> [WORK TO BE COMPLETED] Please reproduce, word for word, the lines of the material below from the one holding "This screenshot has width=2120, height=1089." through the one holding "control circle number", inclusive, leaving out the pictures.
>> begin DATASET RECORDS
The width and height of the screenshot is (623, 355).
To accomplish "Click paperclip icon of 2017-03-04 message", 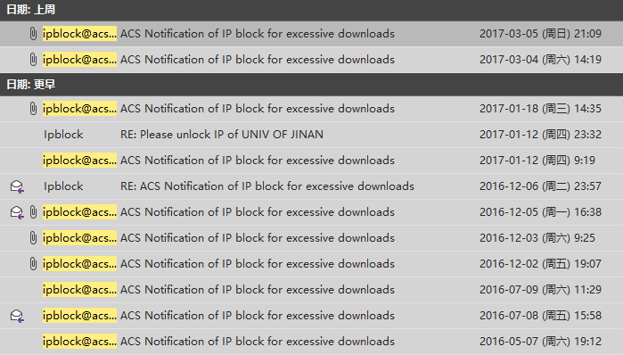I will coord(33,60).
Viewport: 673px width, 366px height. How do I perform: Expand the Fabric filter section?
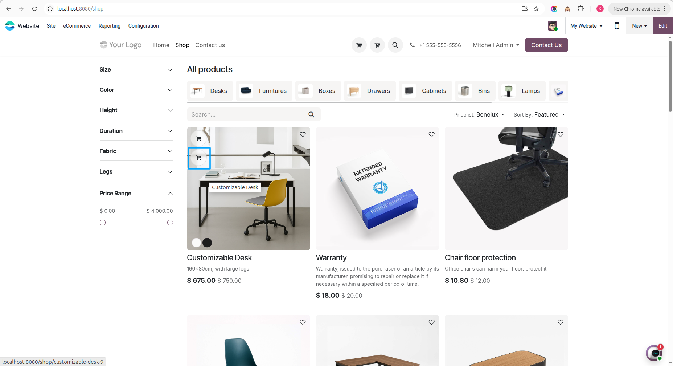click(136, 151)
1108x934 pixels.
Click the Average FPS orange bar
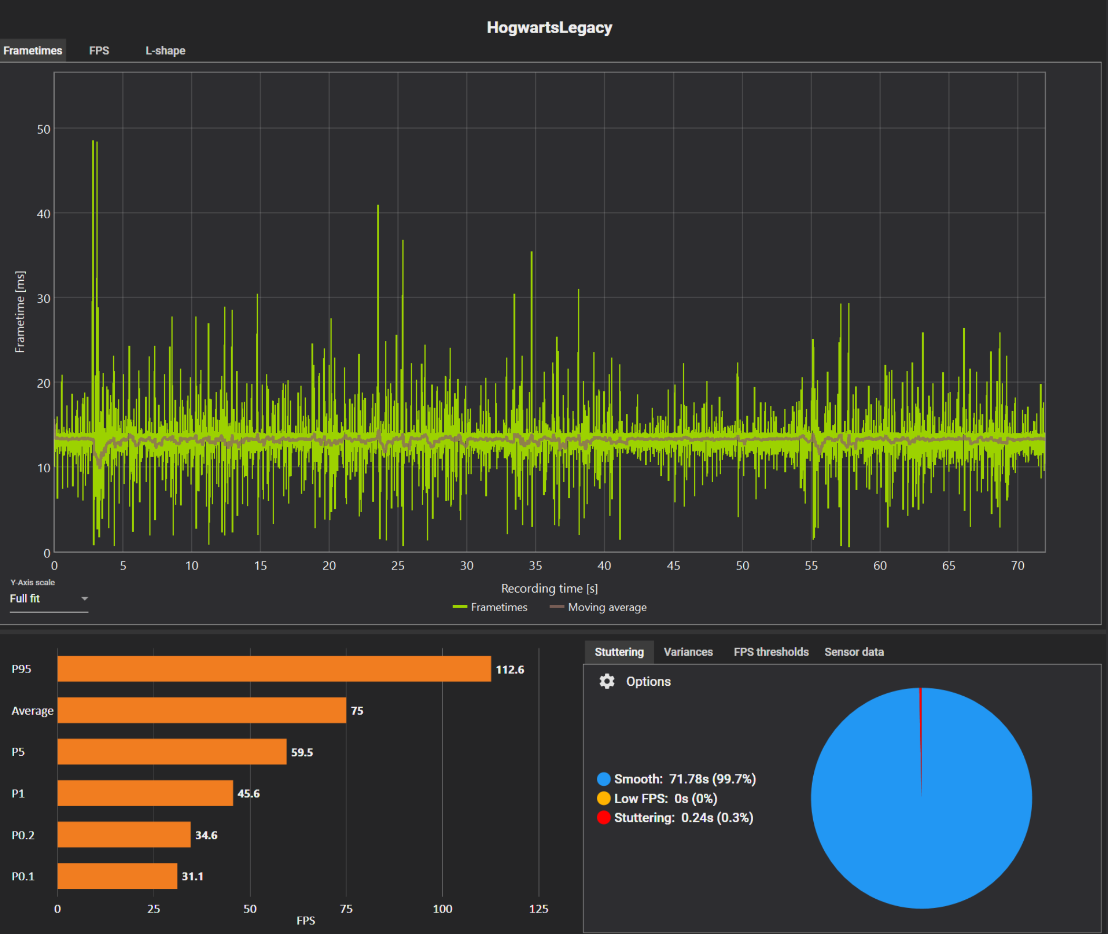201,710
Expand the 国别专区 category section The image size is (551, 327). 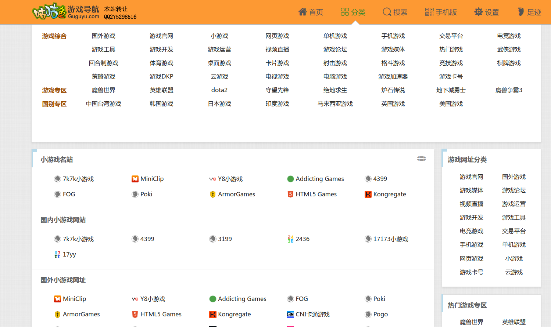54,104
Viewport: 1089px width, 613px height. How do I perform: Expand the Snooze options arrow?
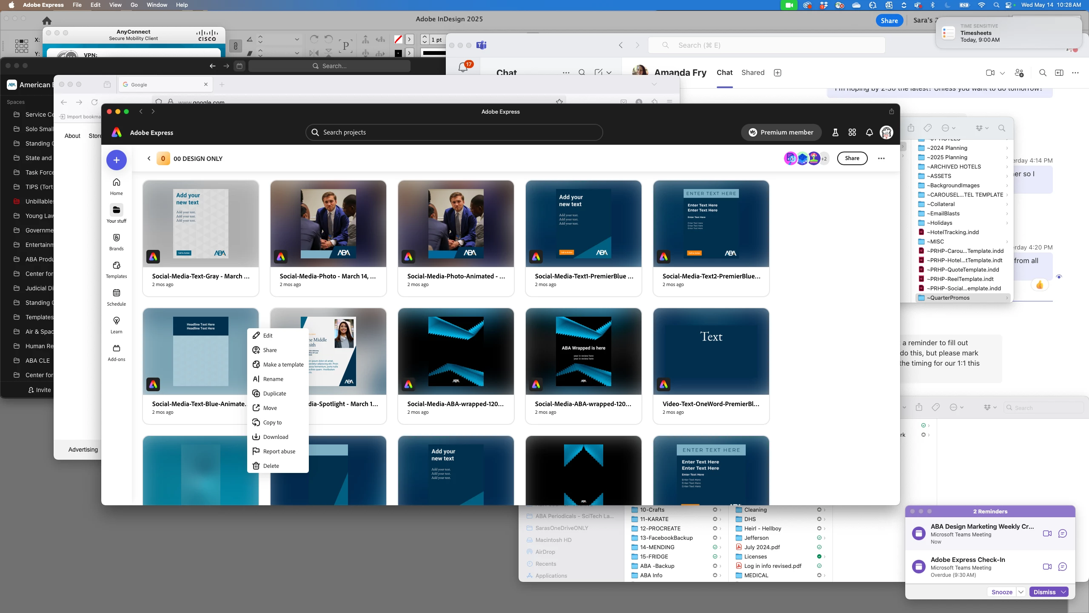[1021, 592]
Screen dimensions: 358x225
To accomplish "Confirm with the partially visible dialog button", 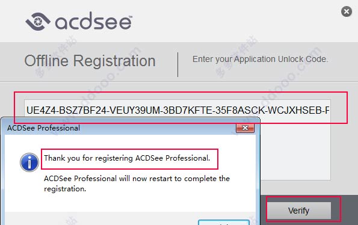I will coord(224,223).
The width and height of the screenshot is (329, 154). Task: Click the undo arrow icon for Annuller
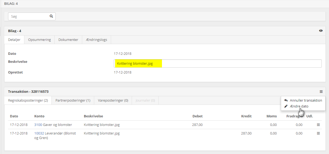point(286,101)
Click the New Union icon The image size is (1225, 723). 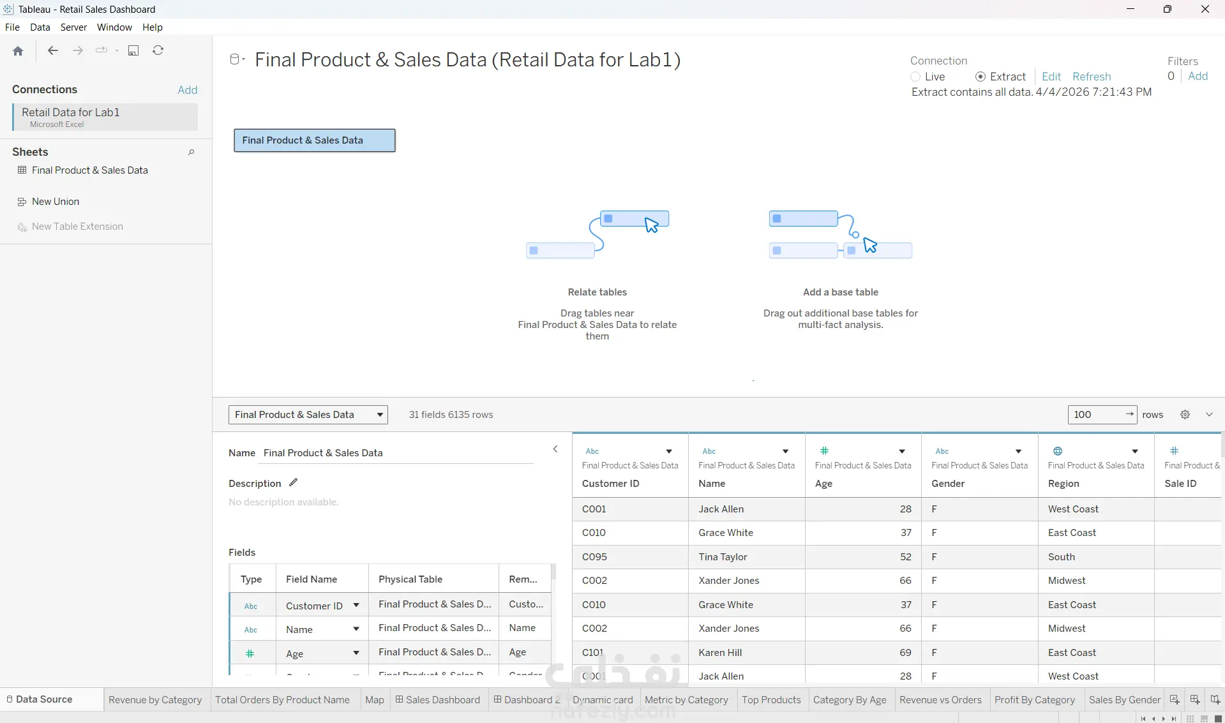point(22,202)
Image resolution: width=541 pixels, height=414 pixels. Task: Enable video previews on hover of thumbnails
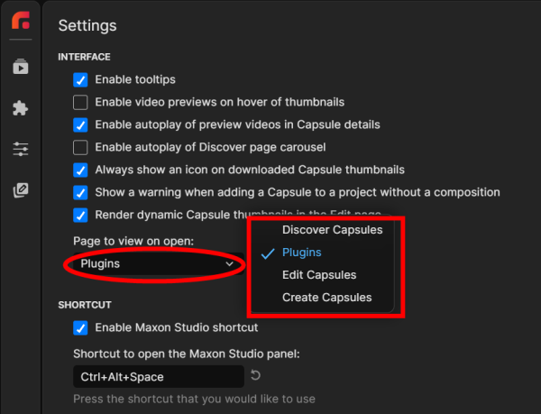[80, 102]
>> end DATASET RECORDS
>> begin DATASET RECORDS
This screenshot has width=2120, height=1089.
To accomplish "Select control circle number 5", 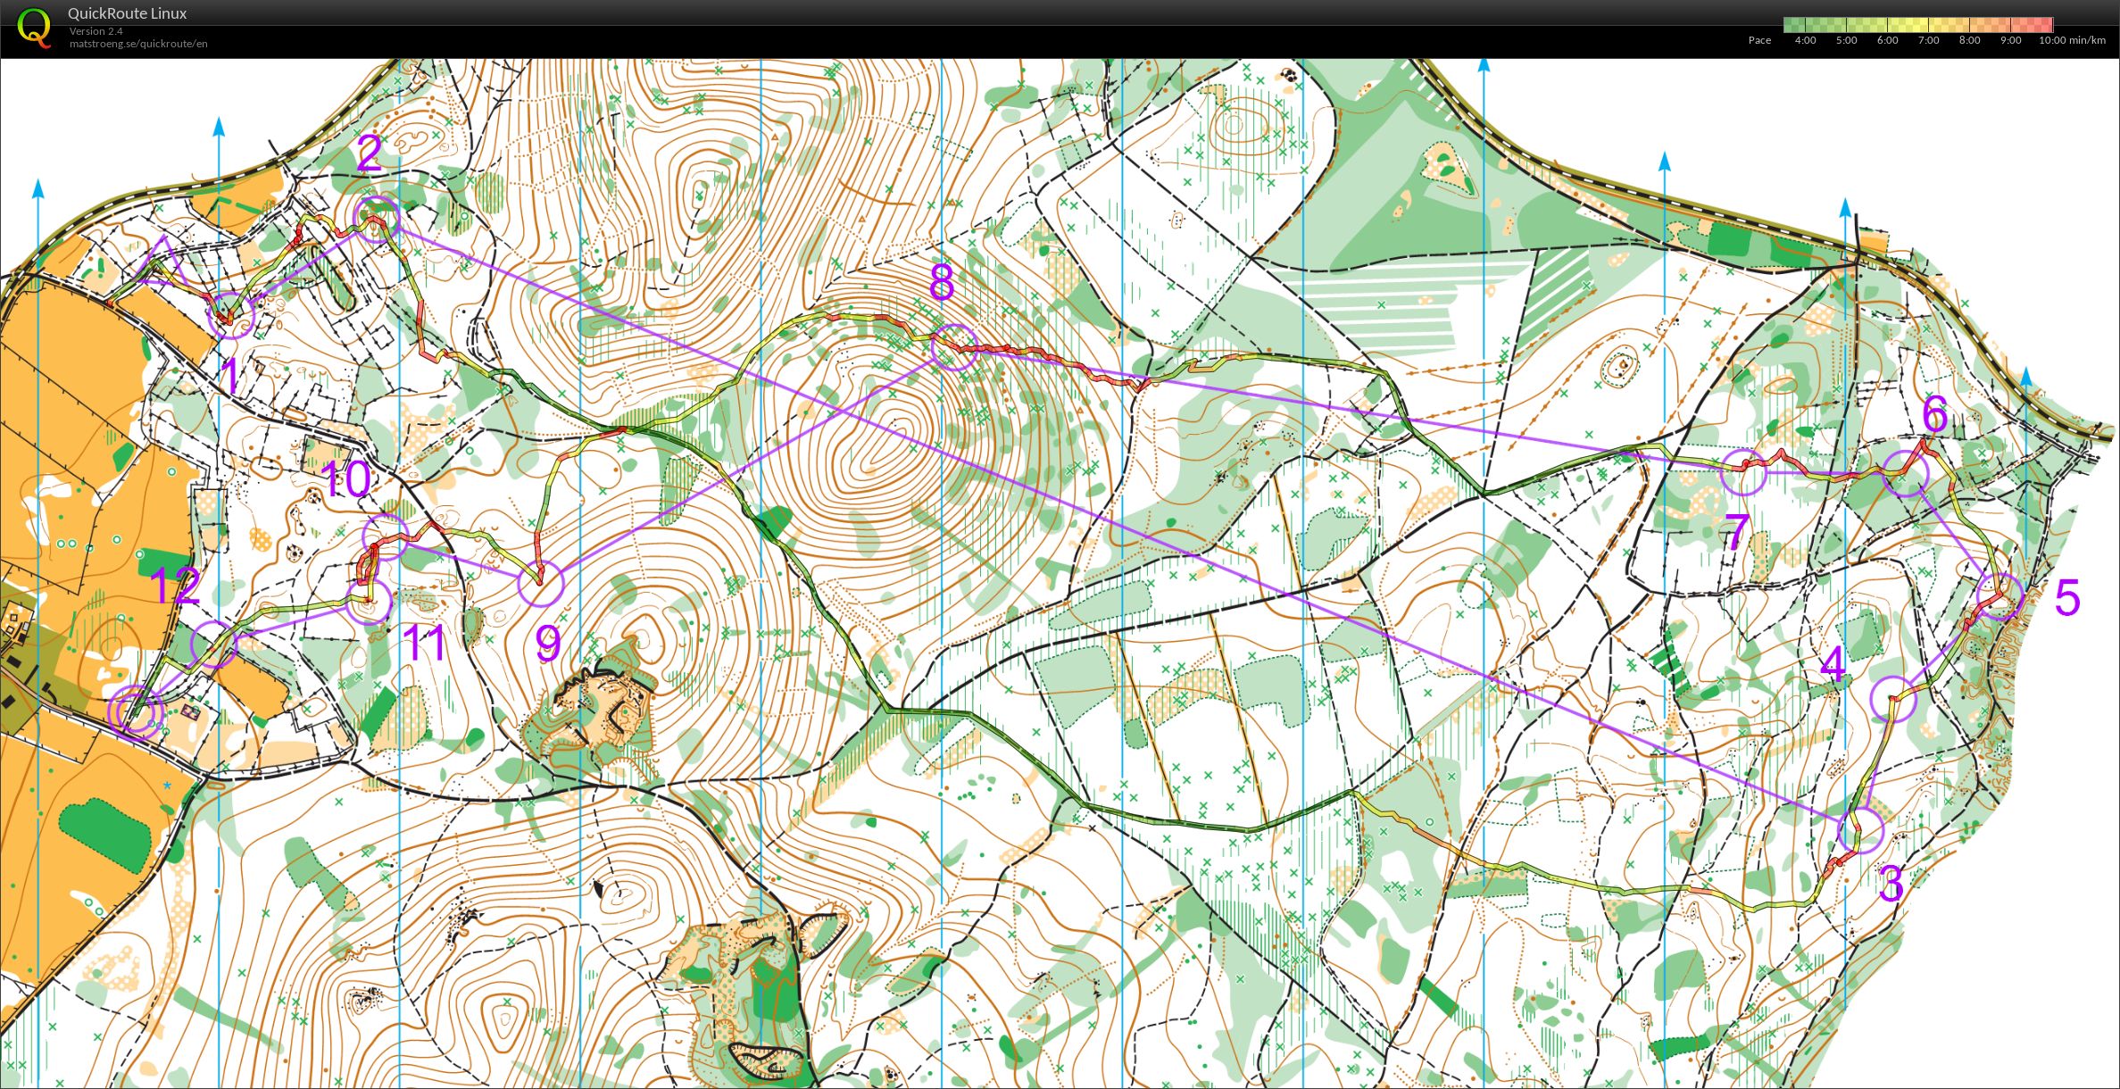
>> end DATASET RECORDS
>> begin DATASET RECORDS
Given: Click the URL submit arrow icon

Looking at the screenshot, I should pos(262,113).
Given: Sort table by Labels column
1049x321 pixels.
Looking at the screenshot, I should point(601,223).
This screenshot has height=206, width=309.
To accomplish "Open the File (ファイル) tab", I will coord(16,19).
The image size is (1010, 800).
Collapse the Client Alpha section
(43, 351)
>> end DATASET RECORDS
> [RESPONSE]
This screenshot has width=2120, height=1089.
To accomplish "Select control circle number 5", 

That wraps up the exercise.